In ultrasound-mediated blood–brain barrier (BBB) opening procedures, intravenously injected microbubbles (MBs)—gas-filled agents encapsulated by lipid or protein shells—play a central role. Originally developed as ultrasound contrast agents, MBs have demonstrated considerable potential for modulating BBB permeability. Upon exposure to focused ultrasound within cerebral vasculature, MBs undergo oscillations that transiently disrupt the tight junctions of endothelial cells, facilitating the temporary passage of macromolecules exceeding 400 Da. This bioeffect can be harnessed to improve the delivery and therapeutic efficacy of drugs targeting, among others, neurodegenerative disorders such as Alzheimer’s disease.
This study investigates the influence of various parameters on the acoustic emissions of microbubbles (MBs; SonoVue, Bracco), including MB concentration (0.0008%, 0.004%, 0.016%, 0.08%, 0.4% [V/V]), peak negative pressure (61.5 ± 8, 121 ± 15.5, 252.5 ± 33, 600 ± 80, 1300 ± 165, and 2600 ± 340 kPa), and ultrasound pulse duration (100, 200, and 1000 μs). Experiments were conducted in a flow setup equipped with a focused transducer (H101, Sonic Concepts, f₀ = 1.05 MHz) and a passive acoustic receiver.
Three cavitation metrics were derived from the recorded acoustic signals: stable cavitation dose from harmonics (SCDₕₐᵣ), from ultraharmonics (SCDᵤₗₜᵣₐ), and inertial cavitation dose (ICD) based on broadband emissions.
The results indicate that SCDₕₐᵣ generally increases with pressure, reaching a maximum at 600 kPa before declining at higher pressures.

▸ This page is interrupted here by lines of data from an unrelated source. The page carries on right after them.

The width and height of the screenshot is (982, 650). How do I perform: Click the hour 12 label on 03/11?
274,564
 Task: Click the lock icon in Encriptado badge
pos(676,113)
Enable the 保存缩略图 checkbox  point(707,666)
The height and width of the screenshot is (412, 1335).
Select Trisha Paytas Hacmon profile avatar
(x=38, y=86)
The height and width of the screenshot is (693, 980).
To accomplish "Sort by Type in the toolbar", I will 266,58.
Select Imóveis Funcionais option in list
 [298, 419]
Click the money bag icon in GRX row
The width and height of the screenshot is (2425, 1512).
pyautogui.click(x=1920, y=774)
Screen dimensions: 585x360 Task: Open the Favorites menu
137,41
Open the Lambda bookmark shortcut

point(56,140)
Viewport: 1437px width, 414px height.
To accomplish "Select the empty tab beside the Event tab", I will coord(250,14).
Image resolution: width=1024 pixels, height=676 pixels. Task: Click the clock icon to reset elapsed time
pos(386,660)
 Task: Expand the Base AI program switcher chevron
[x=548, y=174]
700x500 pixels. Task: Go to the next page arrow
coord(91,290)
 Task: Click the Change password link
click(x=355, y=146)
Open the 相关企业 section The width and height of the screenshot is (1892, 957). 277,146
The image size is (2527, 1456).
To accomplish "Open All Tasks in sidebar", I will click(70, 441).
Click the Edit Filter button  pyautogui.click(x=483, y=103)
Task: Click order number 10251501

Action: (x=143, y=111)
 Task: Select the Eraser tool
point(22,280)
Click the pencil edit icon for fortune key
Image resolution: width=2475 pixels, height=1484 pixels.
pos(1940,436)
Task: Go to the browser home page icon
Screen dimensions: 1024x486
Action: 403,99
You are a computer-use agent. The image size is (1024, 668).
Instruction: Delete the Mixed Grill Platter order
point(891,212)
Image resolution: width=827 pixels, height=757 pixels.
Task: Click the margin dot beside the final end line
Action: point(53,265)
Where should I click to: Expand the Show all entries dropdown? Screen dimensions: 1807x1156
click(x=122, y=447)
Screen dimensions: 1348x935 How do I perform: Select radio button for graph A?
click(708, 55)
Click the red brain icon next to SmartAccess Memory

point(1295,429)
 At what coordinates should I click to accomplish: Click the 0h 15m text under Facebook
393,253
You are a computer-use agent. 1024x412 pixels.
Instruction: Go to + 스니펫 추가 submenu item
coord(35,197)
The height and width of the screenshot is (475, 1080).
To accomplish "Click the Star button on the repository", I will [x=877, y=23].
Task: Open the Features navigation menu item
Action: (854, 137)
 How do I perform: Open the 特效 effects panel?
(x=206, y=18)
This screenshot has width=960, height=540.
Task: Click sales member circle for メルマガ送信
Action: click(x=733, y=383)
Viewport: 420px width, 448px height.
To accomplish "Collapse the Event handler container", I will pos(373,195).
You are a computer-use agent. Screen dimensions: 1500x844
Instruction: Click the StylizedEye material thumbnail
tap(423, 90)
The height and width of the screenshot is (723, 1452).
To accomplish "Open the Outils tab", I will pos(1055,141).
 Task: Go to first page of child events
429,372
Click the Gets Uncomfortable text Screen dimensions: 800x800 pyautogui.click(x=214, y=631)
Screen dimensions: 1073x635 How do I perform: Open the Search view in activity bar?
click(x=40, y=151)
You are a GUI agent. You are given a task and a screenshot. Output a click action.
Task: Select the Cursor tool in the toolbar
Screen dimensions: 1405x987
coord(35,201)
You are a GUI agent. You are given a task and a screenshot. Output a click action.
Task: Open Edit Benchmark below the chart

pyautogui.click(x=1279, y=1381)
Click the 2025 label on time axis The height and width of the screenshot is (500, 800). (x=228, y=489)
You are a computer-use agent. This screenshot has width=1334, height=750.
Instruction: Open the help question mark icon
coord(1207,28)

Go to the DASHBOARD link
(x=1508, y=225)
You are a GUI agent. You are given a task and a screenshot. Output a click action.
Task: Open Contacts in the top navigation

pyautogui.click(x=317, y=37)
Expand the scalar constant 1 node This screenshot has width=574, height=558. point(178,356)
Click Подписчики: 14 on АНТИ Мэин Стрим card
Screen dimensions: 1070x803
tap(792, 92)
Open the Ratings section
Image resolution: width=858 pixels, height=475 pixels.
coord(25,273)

SCDᵤₗₜᵣₐ peaked at MB concentrations of 0.004% and 0.016%, while ICD remained relatively uniform across concentrations, with no substantial variations. A pronounced ICD response was observed at pressures ≥ 600 kPa, with the highest values recorded at the maximum MB concentration (0.4%).
Currently, no standardized methodology exists for quantifying cavitation dose, making it a subject of ongoing research. The presented findings highlight key trends in MB behavior under varying experimental conditions. The selected parameter ranges provide a broad perspective on MB acoustic responses within this experimental setup.